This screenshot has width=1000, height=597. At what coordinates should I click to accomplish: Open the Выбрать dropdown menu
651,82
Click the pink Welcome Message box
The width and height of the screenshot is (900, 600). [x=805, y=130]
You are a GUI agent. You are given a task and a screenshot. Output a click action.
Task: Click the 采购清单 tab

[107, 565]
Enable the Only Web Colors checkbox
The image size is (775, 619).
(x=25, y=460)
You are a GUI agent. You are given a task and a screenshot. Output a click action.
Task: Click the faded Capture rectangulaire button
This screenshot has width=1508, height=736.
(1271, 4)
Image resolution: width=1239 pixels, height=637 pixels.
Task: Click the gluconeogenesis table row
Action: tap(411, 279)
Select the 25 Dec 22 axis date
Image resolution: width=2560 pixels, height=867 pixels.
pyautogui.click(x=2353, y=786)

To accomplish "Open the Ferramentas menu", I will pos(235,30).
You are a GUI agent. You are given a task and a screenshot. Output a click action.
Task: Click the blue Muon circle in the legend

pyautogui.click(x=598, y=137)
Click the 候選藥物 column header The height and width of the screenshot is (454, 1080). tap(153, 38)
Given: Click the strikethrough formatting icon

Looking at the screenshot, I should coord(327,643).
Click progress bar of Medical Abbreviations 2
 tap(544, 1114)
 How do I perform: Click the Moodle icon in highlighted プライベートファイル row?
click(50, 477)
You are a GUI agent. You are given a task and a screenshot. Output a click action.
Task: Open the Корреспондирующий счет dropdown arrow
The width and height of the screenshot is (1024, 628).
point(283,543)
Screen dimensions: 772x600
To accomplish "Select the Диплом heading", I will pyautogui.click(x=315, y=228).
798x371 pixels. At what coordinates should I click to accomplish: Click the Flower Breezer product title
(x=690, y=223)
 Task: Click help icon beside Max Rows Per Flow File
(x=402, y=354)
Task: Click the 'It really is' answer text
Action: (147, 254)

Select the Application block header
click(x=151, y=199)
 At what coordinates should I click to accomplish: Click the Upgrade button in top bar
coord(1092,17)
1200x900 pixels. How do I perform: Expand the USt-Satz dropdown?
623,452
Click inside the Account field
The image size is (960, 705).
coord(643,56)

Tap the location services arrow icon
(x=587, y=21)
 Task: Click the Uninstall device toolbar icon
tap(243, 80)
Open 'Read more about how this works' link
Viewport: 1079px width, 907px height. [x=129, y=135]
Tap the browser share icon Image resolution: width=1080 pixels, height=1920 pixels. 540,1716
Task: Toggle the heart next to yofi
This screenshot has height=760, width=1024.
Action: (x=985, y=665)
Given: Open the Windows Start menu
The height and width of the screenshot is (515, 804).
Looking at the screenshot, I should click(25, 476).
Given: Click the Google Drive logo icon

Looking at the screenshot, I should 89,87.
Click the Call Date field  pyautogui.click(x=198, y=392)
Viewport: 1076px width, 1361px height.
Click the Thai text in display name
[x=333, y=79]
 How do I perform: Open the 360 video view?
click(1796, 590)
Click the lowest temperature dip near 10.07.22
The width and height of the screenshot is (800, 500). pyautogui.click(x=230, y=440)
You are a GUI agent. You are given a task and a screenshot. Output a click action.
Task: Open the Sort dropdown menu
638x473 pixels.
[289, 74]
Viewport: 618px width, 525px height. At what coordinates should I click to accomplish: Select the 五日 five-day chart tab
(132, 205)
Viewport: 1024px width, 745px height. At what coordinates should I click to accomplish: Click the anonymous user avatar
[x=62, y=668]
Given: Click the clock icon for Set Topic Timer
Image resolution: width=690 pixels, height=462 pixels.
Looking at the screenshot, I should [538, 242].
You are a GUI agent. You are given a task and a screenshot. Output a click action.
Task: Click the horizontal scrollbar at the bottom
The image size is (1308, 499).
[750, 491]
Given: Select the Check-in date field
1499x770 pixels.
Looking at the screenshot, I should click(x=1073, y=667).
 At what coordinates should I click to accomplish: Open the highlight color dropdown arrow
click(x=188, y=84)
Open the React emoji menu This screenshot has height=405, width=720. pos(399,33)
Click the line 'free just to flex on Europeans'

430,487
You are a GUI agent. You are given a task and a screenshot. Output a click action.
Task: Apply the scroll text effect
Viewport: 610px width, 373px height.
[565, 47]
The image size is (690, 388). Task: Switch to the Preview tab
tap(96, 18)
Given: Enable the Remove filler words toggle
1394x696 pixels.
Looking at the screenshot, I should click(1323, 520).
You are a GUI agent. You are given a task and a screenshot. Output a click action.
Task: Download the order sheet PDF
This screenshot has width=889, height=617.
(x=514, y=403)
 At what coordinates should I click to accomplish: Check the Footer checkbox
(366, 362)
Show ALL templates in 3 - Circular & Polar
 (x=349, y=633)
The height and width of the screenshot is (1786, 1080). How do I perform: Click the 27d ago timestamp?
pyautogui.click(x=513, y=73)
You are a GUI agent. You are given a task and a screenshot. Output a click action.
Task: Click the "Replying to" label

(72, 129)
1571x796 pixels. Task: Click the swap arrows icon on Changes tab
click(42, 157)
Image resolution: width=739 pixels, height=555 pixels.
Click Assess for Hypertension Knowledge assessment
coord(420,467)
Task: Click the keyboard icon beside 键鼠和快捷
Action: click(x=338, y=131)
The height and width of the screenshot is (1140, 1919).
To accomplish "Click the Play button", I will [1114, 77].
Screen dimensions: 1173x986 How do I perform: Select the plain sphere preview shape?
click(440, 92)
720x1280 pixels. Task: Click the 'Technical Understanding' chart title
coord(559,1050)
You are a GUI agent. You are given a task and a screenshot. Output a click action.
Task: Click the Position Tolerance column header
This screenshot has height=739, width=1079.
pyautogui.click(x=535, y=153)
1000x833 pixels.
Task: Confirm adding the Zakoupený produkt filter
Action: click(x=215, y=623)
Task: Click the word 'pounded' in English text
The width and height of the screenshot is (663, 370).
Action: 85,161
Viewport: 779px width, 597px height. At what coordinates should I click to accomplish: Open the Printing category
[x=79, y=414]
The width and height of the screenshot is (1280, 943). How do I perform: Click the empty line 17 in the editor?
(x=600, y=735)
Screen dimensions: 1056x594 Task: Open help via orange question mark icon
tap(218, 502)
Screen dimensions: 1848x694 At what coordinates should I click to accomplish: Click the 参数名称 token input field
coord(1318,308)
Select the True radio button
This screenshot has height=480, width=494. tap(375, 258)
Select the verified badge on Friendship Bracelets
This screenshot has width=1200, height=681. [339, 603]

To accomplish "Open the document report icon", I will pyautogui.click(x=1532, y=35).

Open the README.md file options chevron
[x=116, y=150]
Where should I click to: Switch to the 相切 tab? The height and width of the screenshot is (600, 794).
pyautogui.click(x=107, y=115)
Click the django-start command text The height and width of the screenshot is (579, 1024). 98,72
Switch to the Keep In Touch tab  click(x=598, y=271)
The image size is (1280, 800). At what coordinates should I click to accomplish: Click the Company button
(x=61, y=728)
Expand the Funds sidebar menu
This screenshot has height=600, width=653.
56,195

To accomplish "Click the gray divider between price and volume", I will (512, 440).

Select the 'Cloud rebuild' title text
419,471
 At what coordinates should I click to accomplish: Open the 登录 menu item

• _YOUR ASSIGNMENT_: Print the records above in full, exactly.

• _SOLUTION TO THE EXERCISE_:
This screenshot has width=1000, height=597. At what coordinates should I click to accomplish: Open the Выбрать dropdown menu
651,82
Click the pink Welcome Message box
The width and height of the screenshot is (900, 600). [x=805, y=130]
You are a GUI agent. You are given a task and a screenshot. Output a click action.
Task: Click the 采购清单 tab

[107, 565]
Enable the Only Web Colors checkbox
The image size is (775, 619).
(x=25, y=460)
You are a GUI agent. You are given a task and a screenshot. Output a click action.
Task: Click the faded Capture rectangulaire button
This screenshot has width=1508, height=736.
(1271, 4)
Image resolution: width=1239 pixels, height=637 pixels.
Task: Click the gluconeogenesis table row
Action: tap(411, 279)
Select the 25 Dec 22 axis date
Image resolution: width=2560 pixels, height=867 pixels.
pyautogui.click(x=2353, y=786)

To accomplish "Open the Ferramentas menu", I will pos(235,30).
You are a GUI agent. You are given a task and a screenshot. Output a click action.
Task: Click the blue Muon circle in the legend

pyautogui.click(x=598, y=137)
Click the 候選藥物 column header The height and width of the screenshot is (454, 1080). tap(153, 38)
Given: Click the strikethrough formatting icon

Looking at the screenshot, I should coord(327,643).
Click progress bar of Medical Abbreviations 2
 tap(544, 1114)
 How do I perform: Click the Moodle icon in highlighted プライベートファイル row?
click(50, 477)
You are a GUI agent. You are given a task and a screenshot. Output a click action.
Task: Open the Корреспондирующий счет dropdown arrow
The width and height of the screenshot is (1024, 628).
point(283,543)
Screen dimensions: 772x600
To accomplish "Select the Диплом heading", I will pyautogui.click(x=315, y=228).
798x371 pixels. At what coordinates should I click to accomplish: Click the Flower Breezer product title
(x=690, y=223)
 Task: Click help icon beside Max Rows Per Flow File
(x=402, y=354)
Task: Click the 'It really is' answer text
Action: (147, 254)

Select the Application block header
click(x=151, y=199)
 At what coordinates should I click to accomplish: Click the Upgrade button in top bar
coord(1092,17)
1200x900 pixels. How do I perform: Expand the USt-Satz dropdown?
623,452
Click inside the Account field
The image size is (960, 705).
coord(643,56)

Tap the location services arrow icon
(x=587, y=21)
 Task: Click the Uninstall device toolbar icon
tap(243, 80)
Open 'Read more about how this works' link
Viewport: 1079px width, 907px height. [x=129, y=135]
Tap the browser share icon Image resolution: width=1080 pixels, height=1920 pixels. 540,1716
Task: Toggle the heart next to yofi
This screenshot has height=760, width=1024.
Action: (x=985, y=665)
Given: Open the Windows Start menu
The height and width of the screenshot is (515, 804).
Looking at the screenshot, I should click(25, 476).
Given: Click the Google Drive logo icon

Looking at the screenshot, I should 89,87.
Click the Call Date field  pyautogui.click(x=198, y=392)
Viewport: 1076px width, 1361px height.
Click the Thai text in display name
[x=333, y=79]
 How do I perform: Open the 360 video view?
click(1796, 590)
Click the lowest temperature dip near 10.07.22
The width and height of the screenshot is (800, 500). pyautogui.click(x=230, y=440)
You are a GUI agent. You are given a task and a screenshot. Output a click action.
Task: Open the Sort dropdown menu
638x473 pixels.
[289, 74]
Viewport: 618px width, 525px height. At what coordinates should I click to accomplish: Select the 五日 five-day chart tab
(132, 205)
Viewport: 1024px width, 745px height. At what coordinates should I click to accomplish: Click the anonymous user avatar
[x=62, y=668]
Given: Click the clock icon for Set Topic Timer
Image resolution: width=690 pixels, height=462 pixels.
Looking at the screenshot, I should [538, 242].
You are a GUI agent. You are given a task and a screenshot. Output a click action.
Task: Click the horizontal scrollbar at the bottom
The image size is (1308, 499).
[750, 491]
Given: Select the Check-in date field
1499x770 pixels.
Looking at the screenshot, I should click(x=1073, y=667).
 At what coordinates should I click to accomplish: Open the highlight color dropdown arrow
click(x=188, y=84)
Open the React emoji menu This screenshot has height=405, width=720. pos(399,33)
Click the line 'free just to flex on Europeans'

430,487
You are a GUI agent. You are given a task and a screenshot. Output a click action.
Task: Apply the scroll text effect
Viewport: 610px width, 373px height.
[565, 47]
The image size is (690, 388). Task: Switch to the Preview tab
tap(96, 18)
Given: Enable the Remove filler words toggle
1394x696 pixels.
Looking at the screenshot, I should click(1323, 520).
You are a GUI agent. You are given a task and a screenshot. Output a click action.
Task: Download the order sheet PDF
This screenshot has width=889, height=617.
(x=514, y=403)
 At what coordinates should I click to accomplish: Check the Footer checkbox
(366, 362)
Show ALL templates in 3 - Circular & Polar
 (x=349, y=633)
The height and width of the screenshot is (1786, 1080). How do I perform: Click the 27d ago timestamp?
pyautogui.click(x=513, y=73)
You are a GUI agent. You are given a task and a screenshot. Output a click action.
Task: Click the "Replying to" label

(72, 129)
1571x796 pixels. Task: Click the swap arrows icon on Changes tab
click(42, 157)
Image resolution: width=739 pixels, height=555 pixels.
Click Assess for Hypertension Knowledge assessment
coord(420,467)
Task: Click the keyboard icon beside 键鼠和快捷
Action: click(x=338, y=131)
The height and width of the screenshot is (1140, 1919).
To accomplish "Click the Play button", I will [1114, 77].
Screen dimensions: 1173x986 How do I perform: Select the plain sphere preview shape?
click(440, 92)
720x1280 pixels. Task: Click the 'Technical Understanding' chart title
coord(559,1050)
You are a GUI agent. You are given a task and a screenshot. Output a click action.
Task: Click the Position Tolerance column header
This screenshot has height=739, width=1079.
pyautogui.click(x=535, y=153)
1000x833 pixels.
Task: Confirm adding the Zakoupený produkt filter
Action: click(x=215, y=623)
Task: Click the word 'pounded' in English text
The width and height of the screenshot is (663, 370).
Action: 85,161
Viewport: 779px width, 597px height. At what coordinates should I click to accomplish: Open the Printing category
[x=79, y=414]
The width and height of the screenshot is (1280, 943). How do I perform: Click the empty line 17 in the editor?
(x=600, y=735)
Screen dimensions: 1056x594 Task: Open help via orange question mark icon
tap(218, 502)
Screen dimensions: 1848x694 At what coordinates should I click to accomplish: Click the 参数名称 token input field
coord(1318,308)
Select the True radio button
This screenshot has height=480, width=494. tap(375, 258)
Select the verified badge on Friendship Bracelets
This screenshot has width=1200, height=681. [339, 603]

To accomplish "Open the document report icon", I will pyautogui.click(x=1532, y=35).

Open the README.md file options chevron
[x=116, y=150]
Where should I click to: Switch to the 相切 tab? The height and width of the screenshot is (600, 794).
pyautogui.click(x=107, y=115)
Click the django-start command text The height and width of the screenshot is (579, 1024). 98,72
Switch to the Keep In Touch tab  click(x=598, y=271)
The image size is (1280, 800). At what coordinates should I click to accomplish: Click the Company button
(x=61, y=728)
Expand the Funds sidebar menu
This screenshot has height=600, width=653.
56,195

To accomplish "Click the gray divider between price and volume", I will (512, 440).

Select the 'Cloud rebuild' title text
419,471
 At what coordinates should I click to accomplish: Open the 登录 menu item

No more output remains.